Showing posts with label Julia Stagg. Show all posts
Showing posts with label Julia Stagg. Show all posts

Friday 20 April 2012

Friday book review - The Parisian's Return by Julia Stagg

Ever since I first set eyes on the House With No Name, I’ve been addicted to reading books about France. Recently, as well as re-reading Francois Sagan’s Bonjour Tristesse, I’ve whizzed through Je t’aime la Folie by Michael Wright and, of course, Karen Wheeler’s wonderful trilogy about hanging up her high heels and moving across the Channel.

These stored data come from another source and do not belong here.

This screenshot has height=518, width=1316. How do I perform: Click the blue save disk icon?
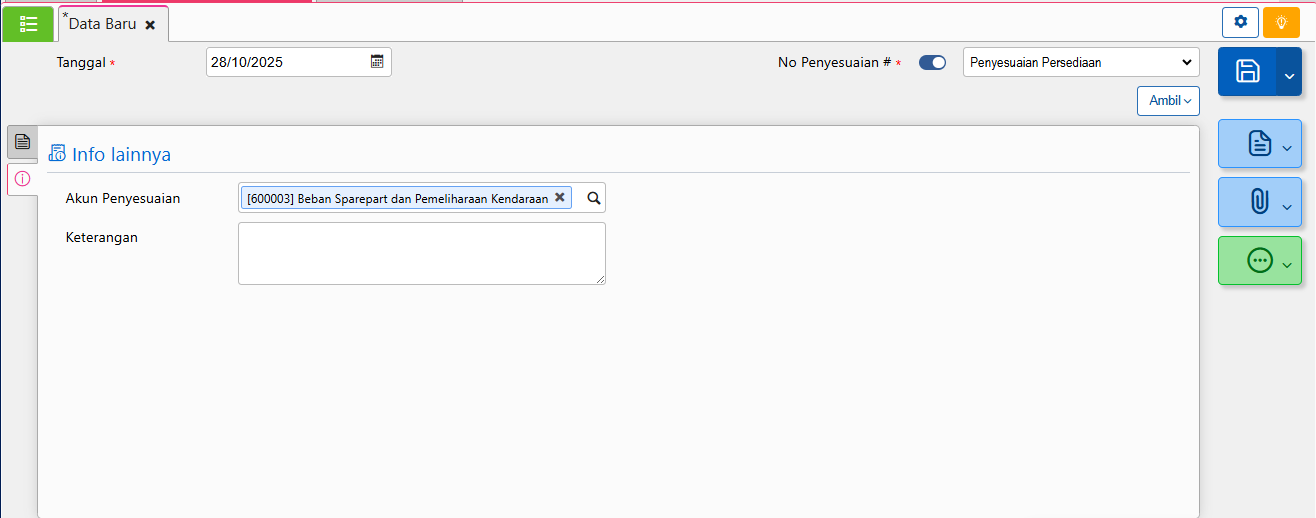1247,71
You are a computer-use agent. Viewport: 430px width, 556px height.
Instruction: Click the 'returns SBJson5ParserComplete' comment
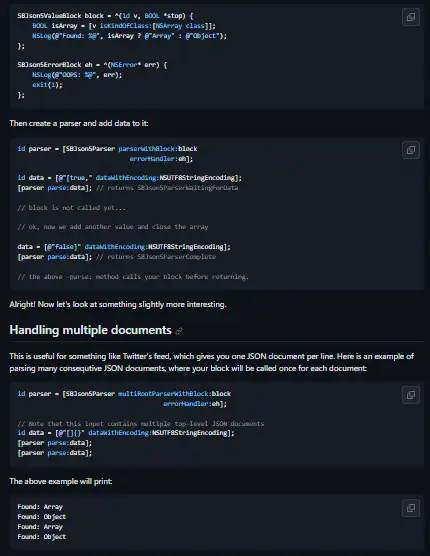tap(156, 257)
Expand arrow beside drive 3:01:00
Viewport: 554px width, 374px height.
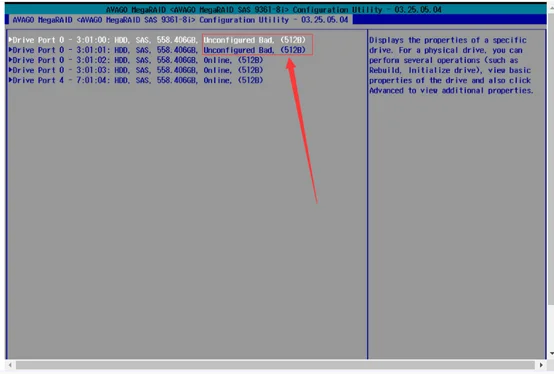pyautogui.click(x=10, y=40)
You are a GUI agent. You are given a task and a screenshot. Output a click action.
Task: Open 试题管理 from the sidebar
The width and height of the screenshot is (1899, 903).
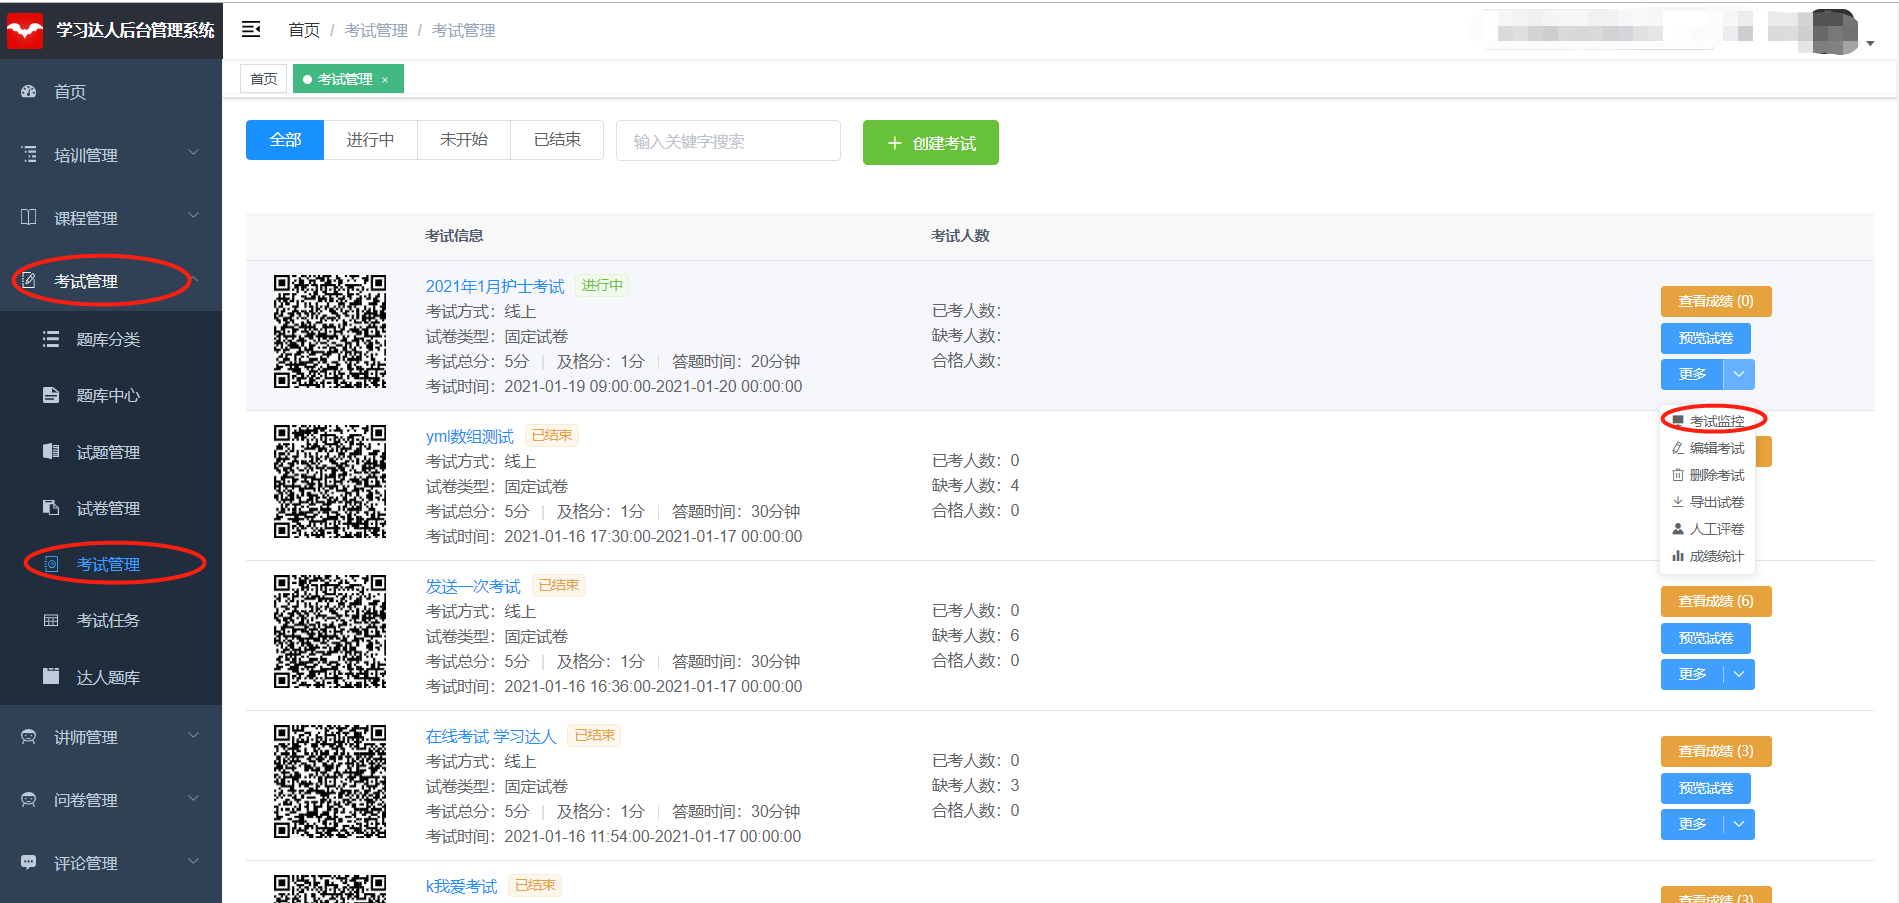click(x=108, y=453)
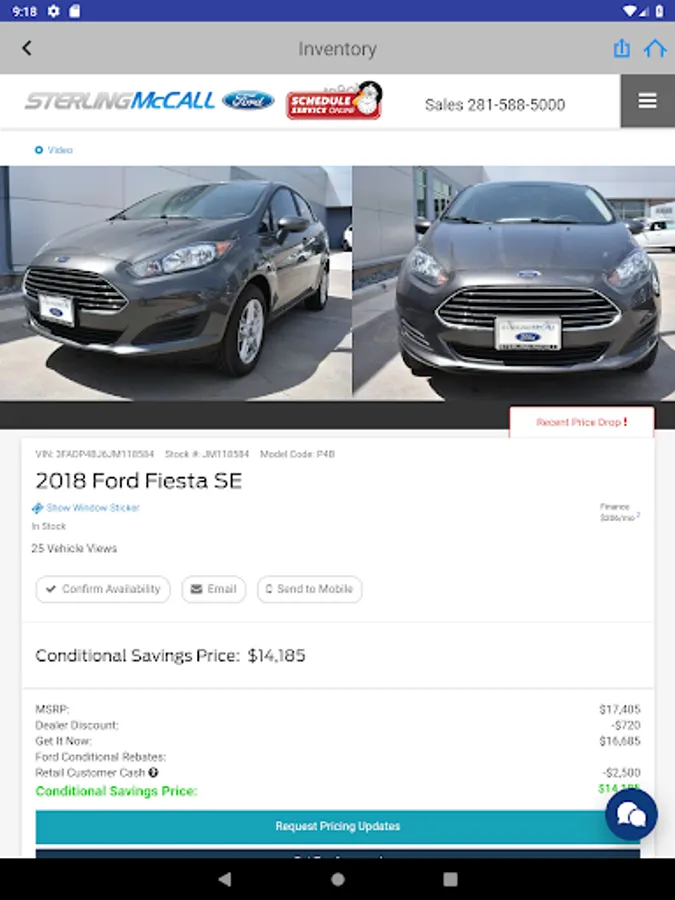Click the Ford oval logo
This screenshot has width=675, height=900.
248,101
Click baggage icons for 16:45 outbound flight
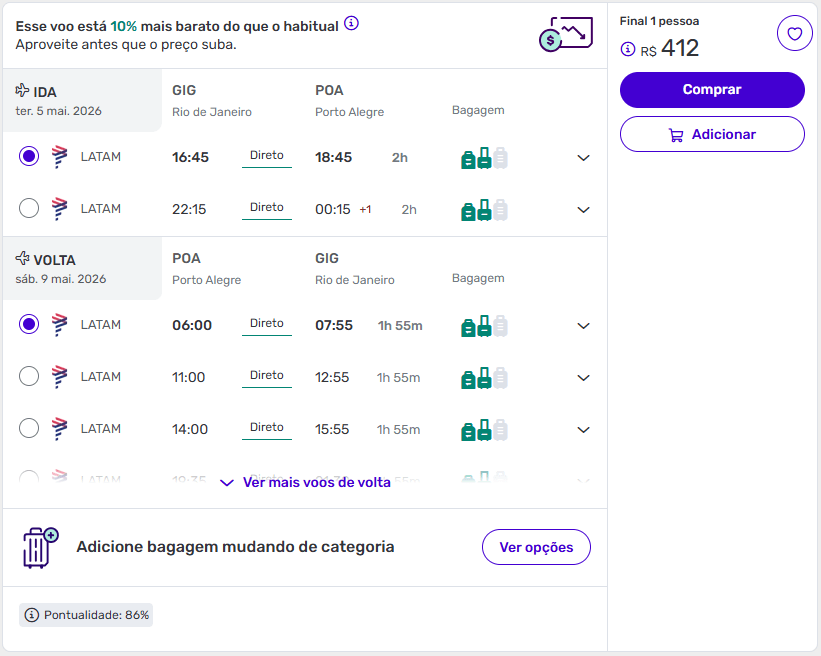 tap(484, 158)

And this week I’ve discovered another author who’s brilliant at bringing the intricacies of rural France to life. Julia Stagg lived in the mountainous Ariège-Pyrenees region for six years, where she ran a small auberge and “tried to convince the French that the British can cook.” Now based in the Yorkshire Dales, she’s written two novels about the inhabitants of a tiny French village – L’Auberge and The Parisian’s Return.

I’ve just read The Parisian’s Return and even though it’s set the opposite side of France to House With No Name country, it evokes the French way of life so vividly it made me want to hop on the Eurostar right away.

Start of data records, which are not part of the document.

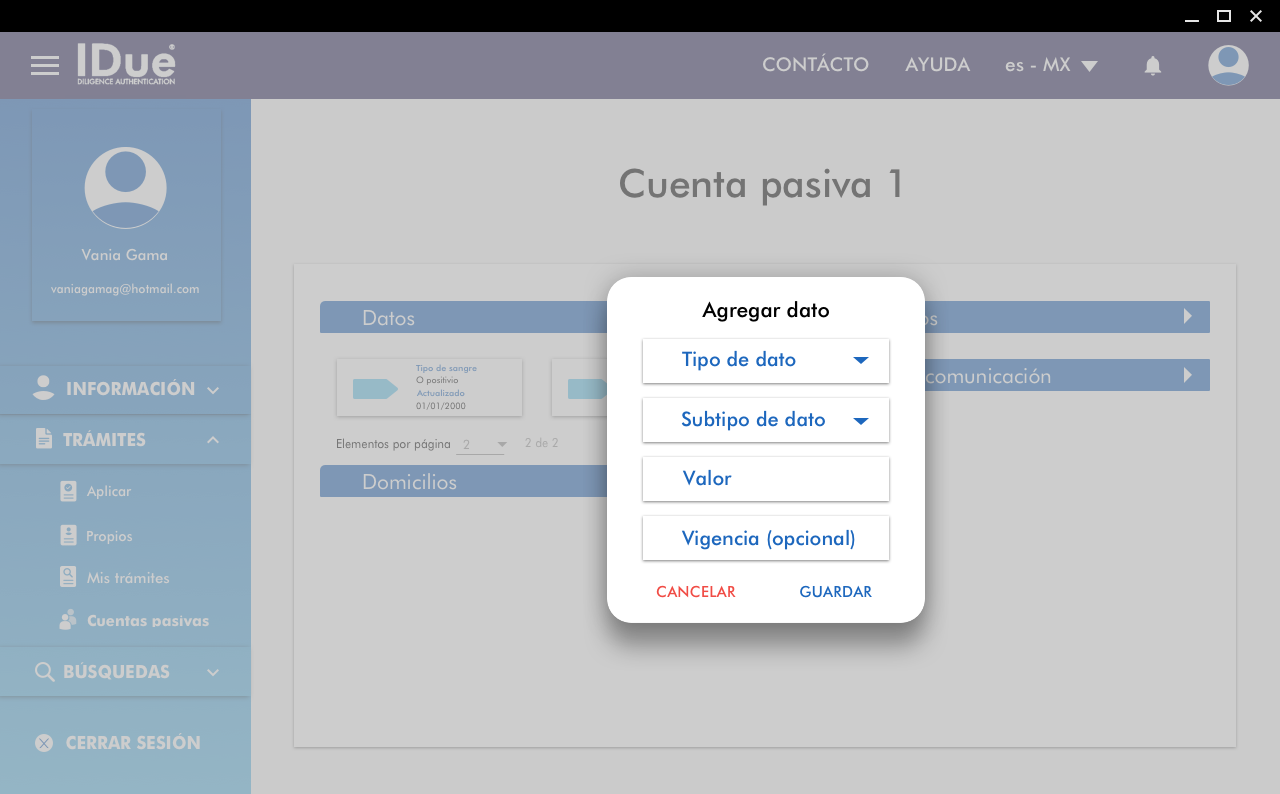Viewport: 1280px width, 794px height.
Task: Click the Aplicar sidebar icon
Action: click(x=68, y=491)
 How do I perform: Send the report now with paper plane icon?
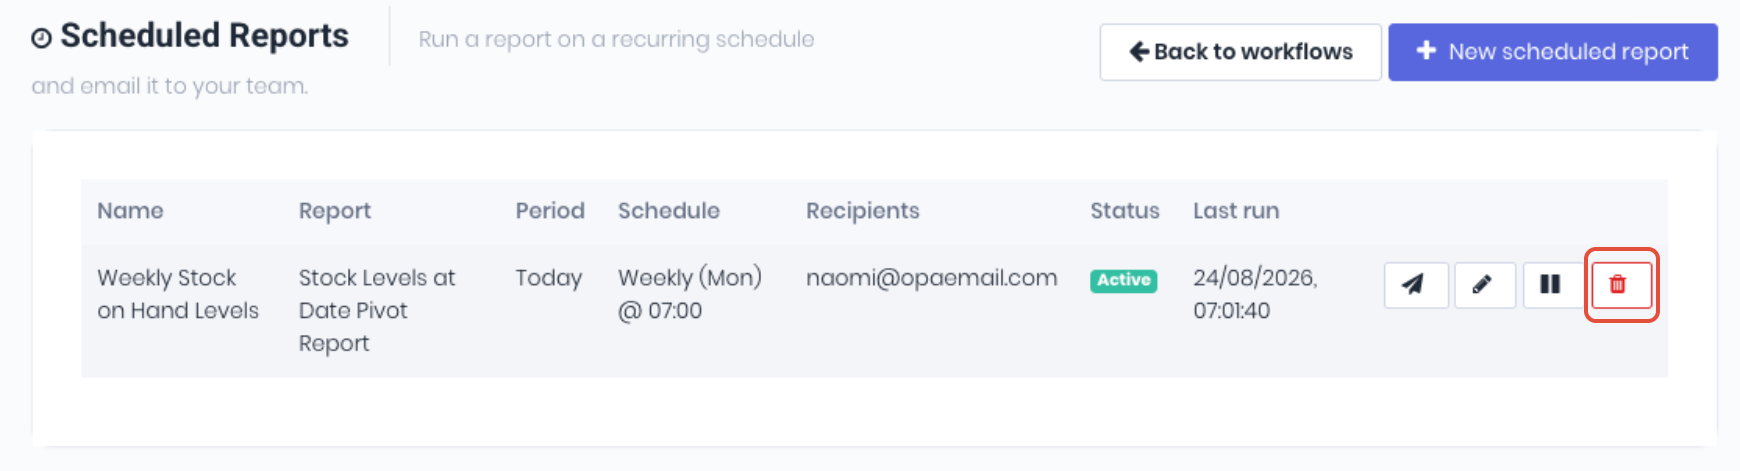[1416, 285]
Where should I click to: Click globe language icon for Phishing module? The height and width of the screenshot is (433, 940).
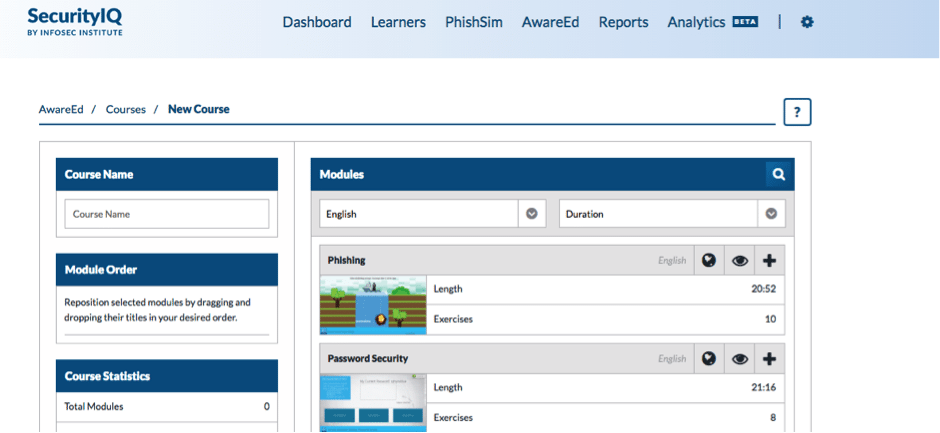(x=708, y=260)
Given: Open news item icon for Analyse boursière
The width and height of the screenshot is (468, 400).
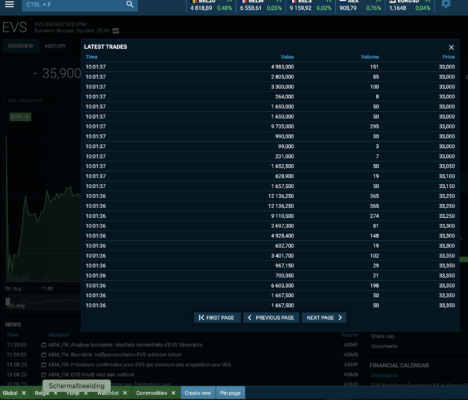Looking at the screenshot, I should (43, 345).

The character at the centre of Julia’s novel is Stephanie Morvan, a single mother who’s moved to the village of Fogas to make a new life for her and her daughter. She works at a local restaurant and dreams of launching her own organic gardening centre. But the whole community is thrown into turmoil when Fabian Servat, the tricky nephew of the couple who own the village grocery, returns from his hotshot job in Paris to take charge of the store. Worse still, Stephanie almost kills him twice in quick succession – once by braining him with a stale baguette and then by crashing into his bike on a lonely mountain road.

Charming, funny and authentic, the novel covers everything from inheritance law in France (complicated!) to wine (thanks to Julia I now know that if I ever come across a 1959 Bordeaux it’s worth a lot and I should sell it, not drink it). But the bits that resonated most were her wise words about the people who move to isolated villages in France to “get away from it all.” As she perceptively points out, the newcomers who make it work are the ones who keep their feet firmly on the ground, speak French and become friends with the locals.

“… those who eventually called this place home arrived with their eyes wide open and not a rose-tinted lens in sight,” she writes. “They appreciated the distinct seasons which made the mountains so beautiful to live in but sometimes so hard to live with. They understood the vagaries of the weather and the curses and blessings they bestowed. And they didn’t fight the pace of life, where there was no such thing as a quick hello, only a slow goodbye.”